- _EXTRACT PROVIDED_

··········

Volkswagen Sausage and the Enduring Appeal of Culinary Car-Industry Crossovers


This article is adapted from the January 11, 2025, edition of Gastro Obscura’s Favorite Things newsletter. You can sign up here.

Last week, in a store in Bologna, Italy, I spotted something interesting. Outside on the street, Fiat cars were zipping by. In front of me, a box of chocolates also sported a Fiat logo.

These were no recent brand tie-in. In 1911, the car company held a contest between Italy’s chocolate companies, with the goal of releasing a confection to celebrate their new “Tipo 4” model. The winning chocolate, the Fiat cremino, is still sold today. More on that later.

Here at Atlas Obscura, we talk a lot about the food available on planes and trains. But what about cars, and their connection to food? It’s easy to think of a car as merely a conveyance to a restaurant, or as the place to eat an unglamorous fast-food meal while on the road.

But food and cars go way back. Some people are surprised to learn that the Michelin stars that celebrate the world’s greatest restaurants are doled out by the same company that makes tires. In the early 20th century, though, motorists needed places to go in their new vehicles. In 1900, French brothers André and Édouard Michelin began distributing a booklet of travel information to customers to help them navigate the roads, fill their tanks, and fill their stomachs.

··········

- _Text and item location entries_
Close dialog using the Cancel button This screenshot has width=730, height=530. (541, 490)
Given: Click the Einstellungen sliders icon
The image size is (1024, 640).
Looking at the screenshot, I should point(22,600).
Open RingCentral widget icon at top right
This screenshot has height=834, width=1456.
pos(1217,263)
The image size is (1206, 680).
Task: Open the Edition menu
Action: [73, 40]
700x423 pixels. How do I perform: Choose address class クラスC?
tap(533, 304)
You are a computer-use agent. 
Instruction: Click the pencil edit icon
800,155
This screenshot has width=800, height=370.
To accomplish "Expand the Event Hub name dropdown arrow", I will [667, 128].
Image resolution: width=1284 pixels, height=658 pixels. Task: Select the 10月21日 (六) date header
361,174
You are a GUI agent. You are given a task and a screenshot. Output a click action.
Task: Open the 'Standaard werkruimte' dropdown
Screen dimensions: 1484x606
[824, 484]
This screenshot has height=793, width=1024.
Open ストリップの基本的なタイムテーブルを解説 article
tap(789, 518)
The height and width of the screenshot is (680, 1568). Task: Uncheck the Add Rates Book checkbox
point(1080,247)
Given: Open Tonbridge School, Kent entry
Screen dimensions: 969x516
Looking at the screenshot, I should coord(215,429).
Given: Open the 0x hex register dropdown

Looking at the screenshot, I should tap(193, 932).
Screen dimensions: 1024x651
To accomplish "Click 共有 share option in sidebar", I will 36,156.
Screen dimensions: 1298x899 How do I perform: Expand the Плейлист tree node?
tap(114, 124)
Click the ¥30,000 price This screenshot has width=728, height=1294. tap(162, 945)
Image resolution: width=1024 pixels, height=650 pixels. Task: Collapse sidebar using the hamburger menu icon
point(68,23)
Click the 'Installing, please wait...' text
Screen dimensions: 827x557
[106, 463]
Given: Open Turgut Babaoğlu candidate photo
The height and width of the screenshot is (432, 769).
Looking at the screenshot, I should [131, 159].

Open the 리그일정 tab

··········

- _REQUIREMENT 1_
Translate this sentence from the article on culinary car-industry crossovers into French: "The winning chocolate, the Fiat cremino, is still sold today."
- _REQUIREMENT 2_
Write the next part of the article on culinary car-industry crossovers, picking up after its last sentence.

- _RESULT 1_
Le chocolat gagnant, le cremino Fiat, est toujours vendu aujourd'hui.

- _RESULT 2_
Over the years, car manufacturers also got into the game of publishing guides and, in the case of the Ford Motor Company, the occasional cookbook of recipes from restaurants along their recommended routes. But sometimes, car companies go one step further, lending their names to chocolates, sausages, and even iconic pieces of kitchen equipment. This week, we’re exploring a handful of these curious culinary connections.

The Fiat Cremino

You don't see many Fiat Tipo 4s around these days.
You don’t see many Fiat Tipo 4s around these days. Photo: Realy Easy Star / Toni Spagone / Alamy

Back to the tale of Fiat chocolates. When the company solicited contest entries, Majani, a business from Bologna, submitted a cremino chocolate with alternating layers of gianduja (hazelnut chocolate) and almond paste. What distinguished it was its four layers instead of the cremino’s usual three: a nod to Fiat’s new Tipo 4.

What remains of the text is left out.